I love words. It makes sense that certain ones make my spine shiver a little bit because they are so much fun and purposeful.

10. wooing-I like the oo sound a lot because it is romantic like “oo” and “aw.” And the w is so little in this word, it is like a wooing lover

9. sang-froid- a French word. It means something similar to poise. But I really don’t like the OY sound. hence my French counterpart.

8. crinoline-It may just be me…but I think the word looks like it expanding from the middle, like a crinoline makes a skirt do. and I like that

7. zeugma-My favorite literary device, probably just because of the name. It is when one word with two definitions governs two different words; examples: “Are you getting fit or having one?” Hawkeye Pierce from M*A*S*H, or “Life’s getting my big break
and laryngitis” “Without Love”-Hairspray

6. afternoon-The word bores out its meaning with its parts. And it is my favorite part of my day.

5. aubergine-My favorite color, but I would never call it eggplant.

4. pamplemousse-A favorite word of  a lot people. And not in English. But wouldn’t you rather order “une pamplemouse avec sucre”  than “a grapefruit with sugar”?
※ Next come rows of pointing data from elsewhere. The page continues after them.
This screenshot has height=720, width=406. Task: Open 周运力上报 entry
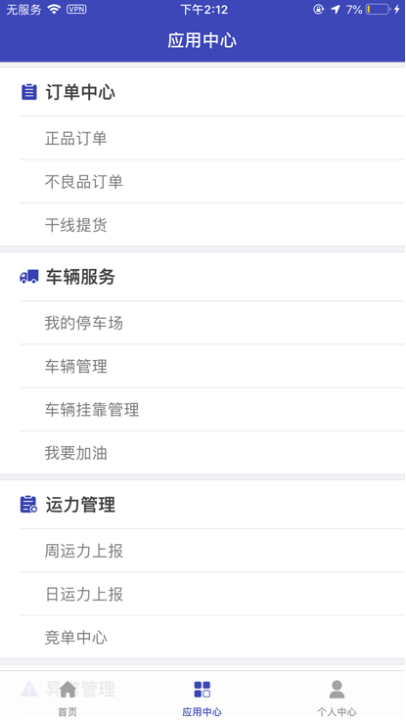[212, 551]
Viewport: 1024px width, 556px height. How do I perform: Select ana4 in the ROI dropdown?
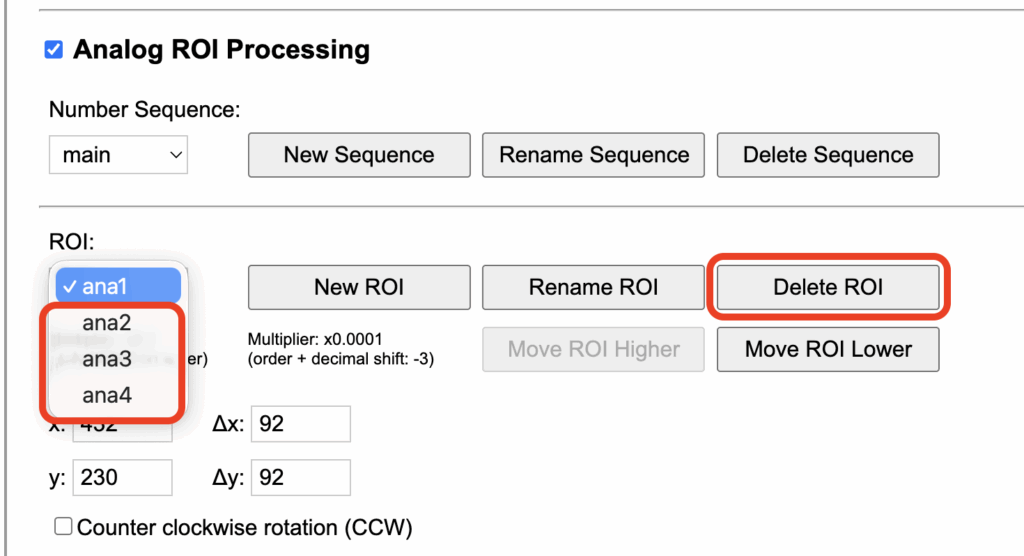click(107, 396)
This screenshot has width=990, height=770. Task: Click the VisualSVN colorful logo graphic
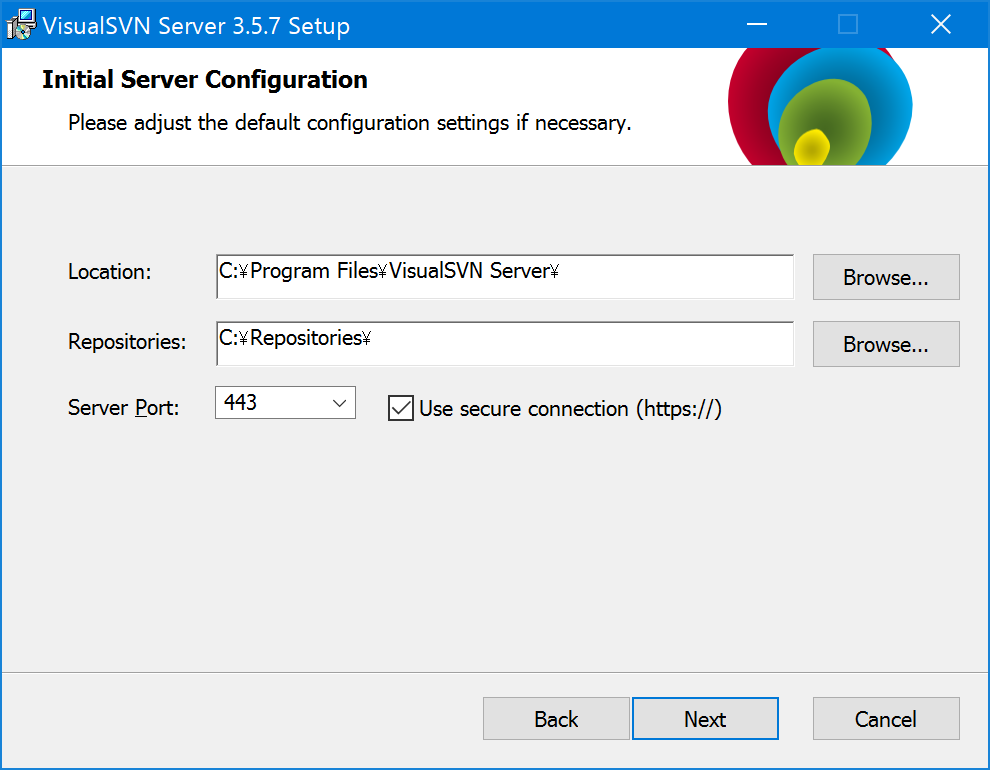(x=820, y=108)
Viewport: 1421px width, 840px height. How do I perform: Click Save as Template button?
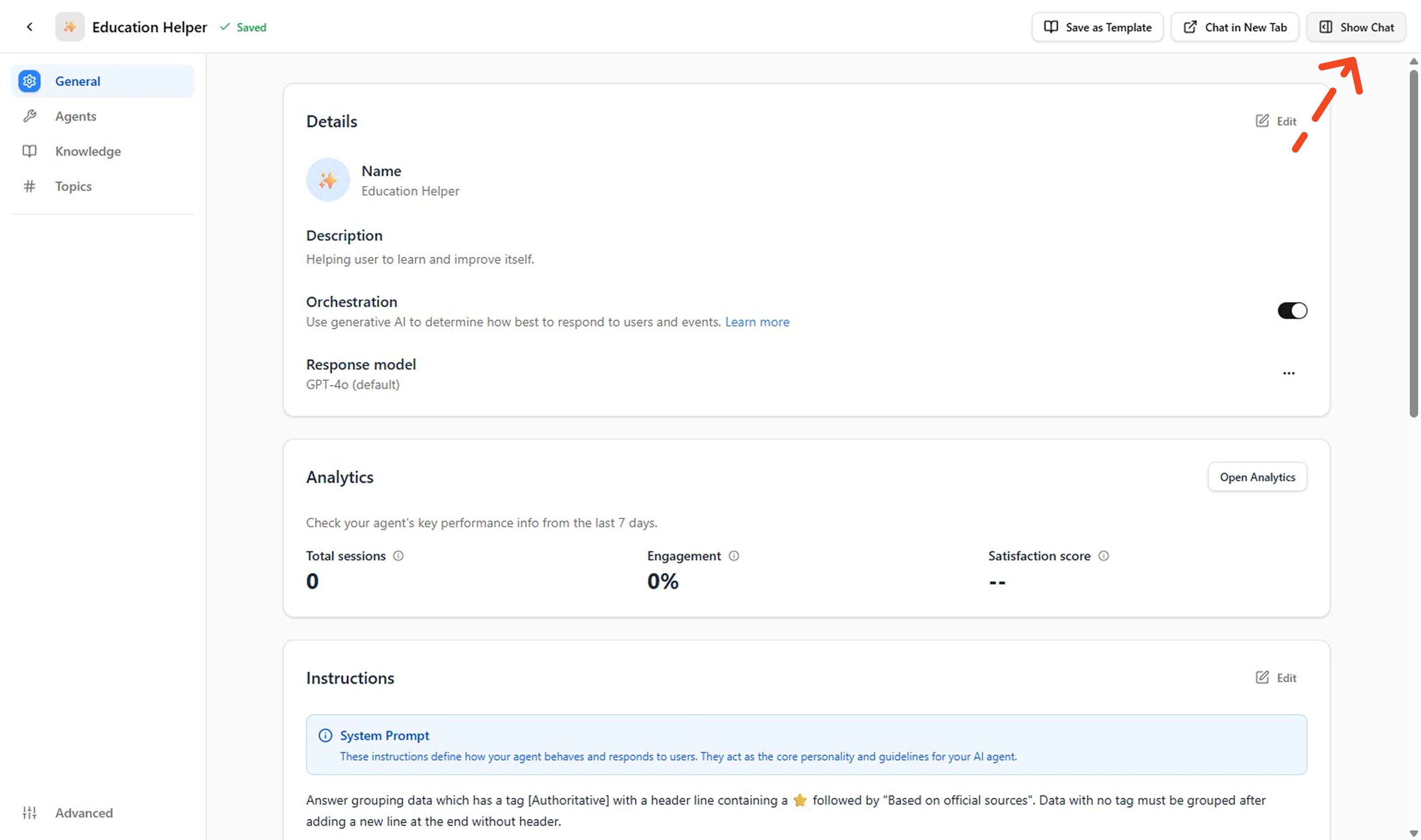(x=1097, y=27)
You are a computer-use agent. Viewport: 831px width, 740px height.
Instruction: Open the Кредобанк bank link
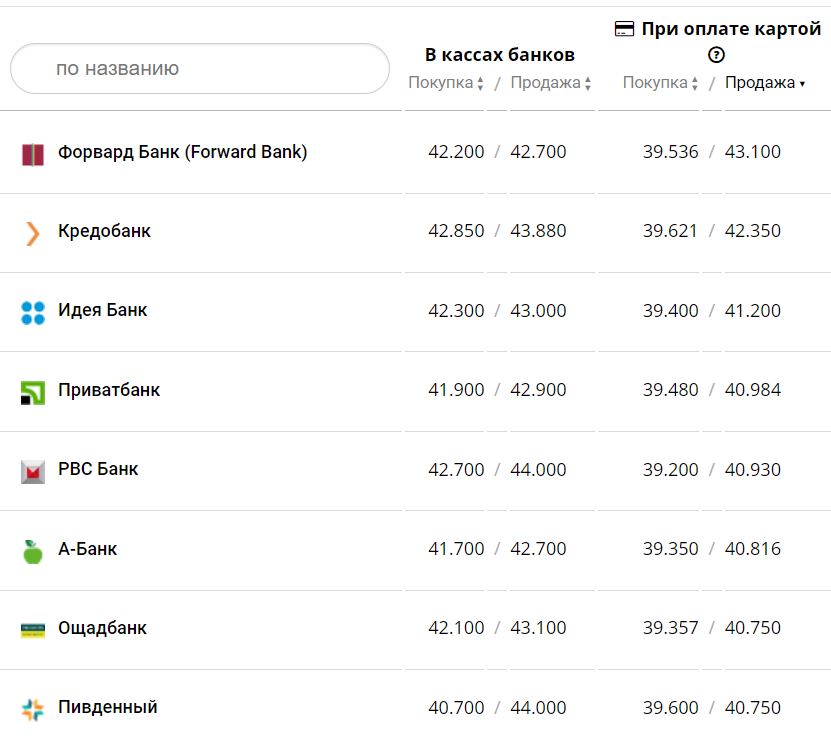tap(104, 231)
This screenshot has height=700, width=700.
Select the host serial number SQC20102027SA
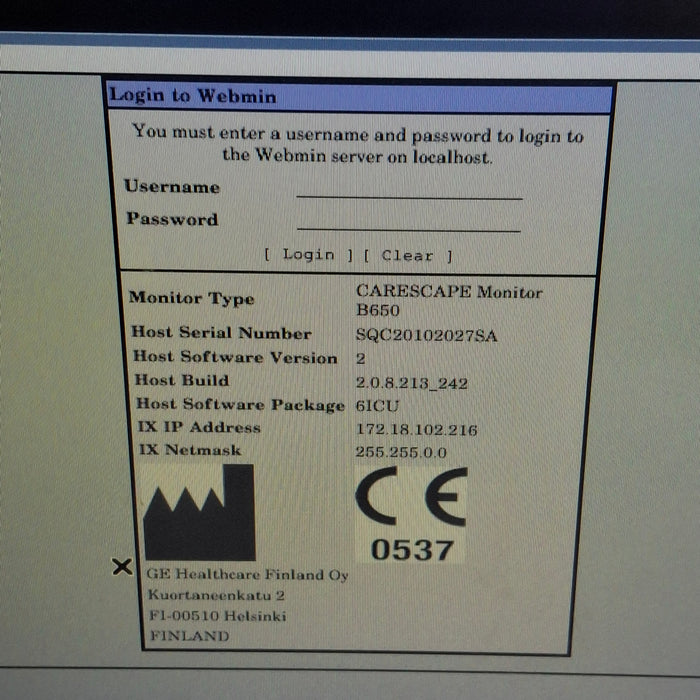(x=426, y=335)
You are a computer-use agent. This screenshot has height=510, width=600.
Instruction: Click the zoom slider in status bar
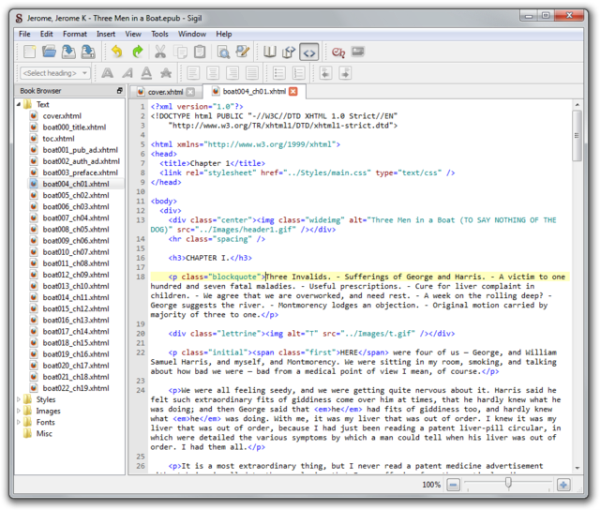pyautogui.click(x=508, y=484)
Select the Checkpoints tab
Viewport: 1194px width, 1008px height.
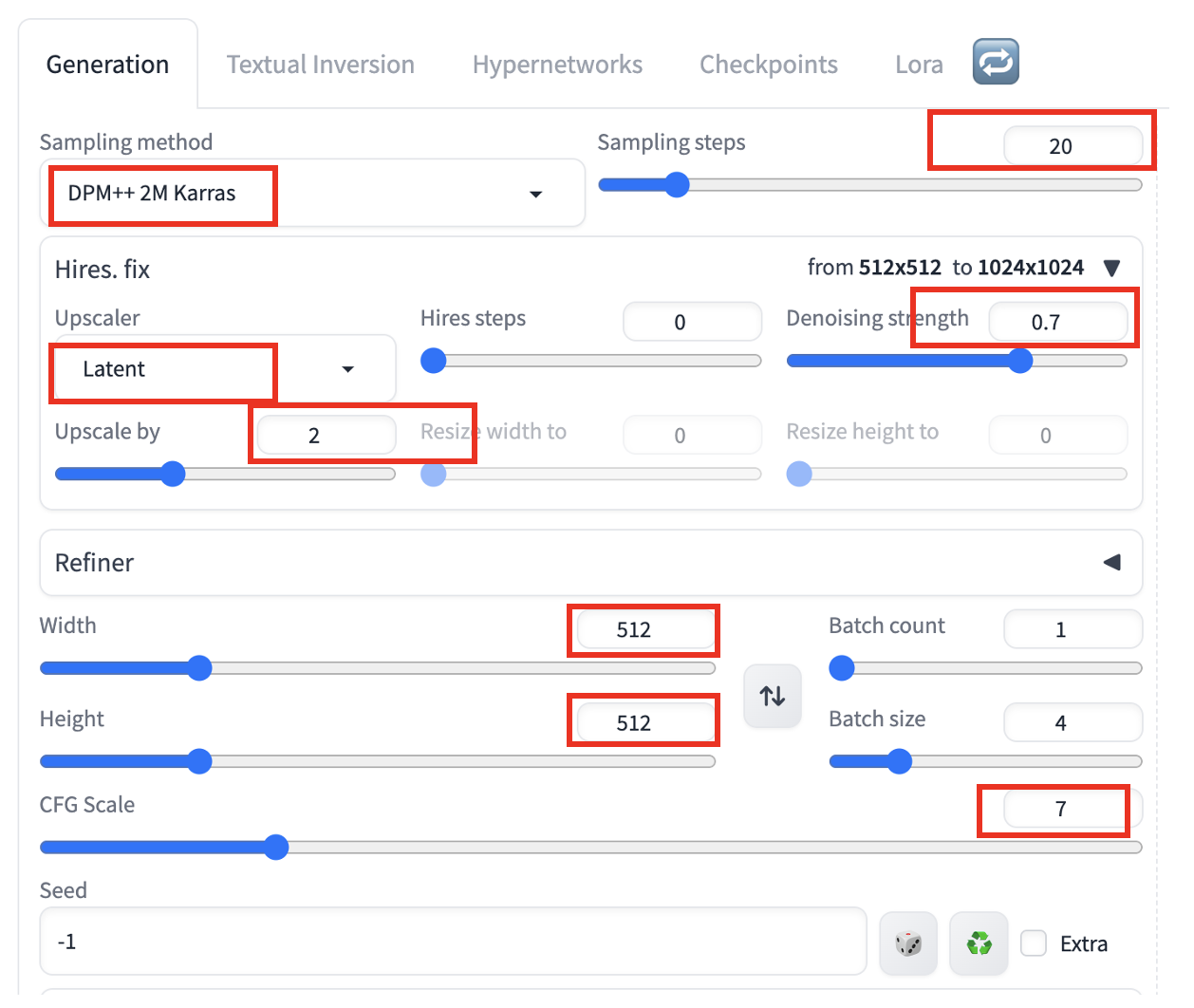768,64
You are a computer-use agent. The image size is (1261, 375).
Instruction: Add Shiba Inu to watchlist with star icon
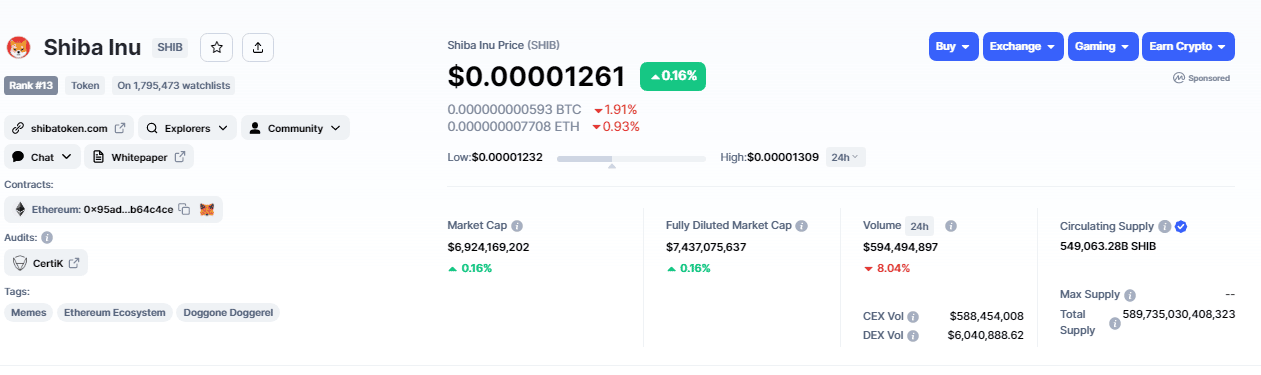(x=217, y=47)
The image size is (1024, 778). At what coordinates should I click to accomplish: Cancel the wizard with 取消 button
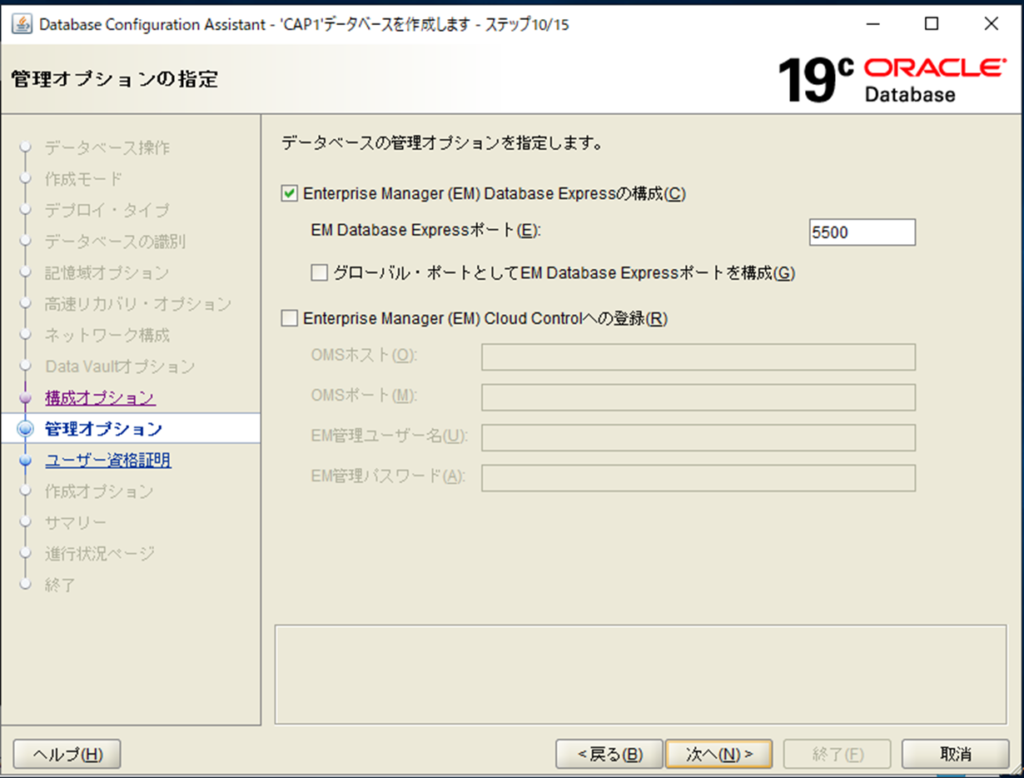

3. felicity-A word meaning “an instance of happiness” that makes my mouth feel happy with I say it. Form follows function!

2. penultimate-Just because I like the idea of “penultimate” being my penultimate word.

1. quixotic-Originating from one of my favorite characters who exemplifies craziness. I would rather be quixotic, foolish in pursuit of ideals, than practical without ideals.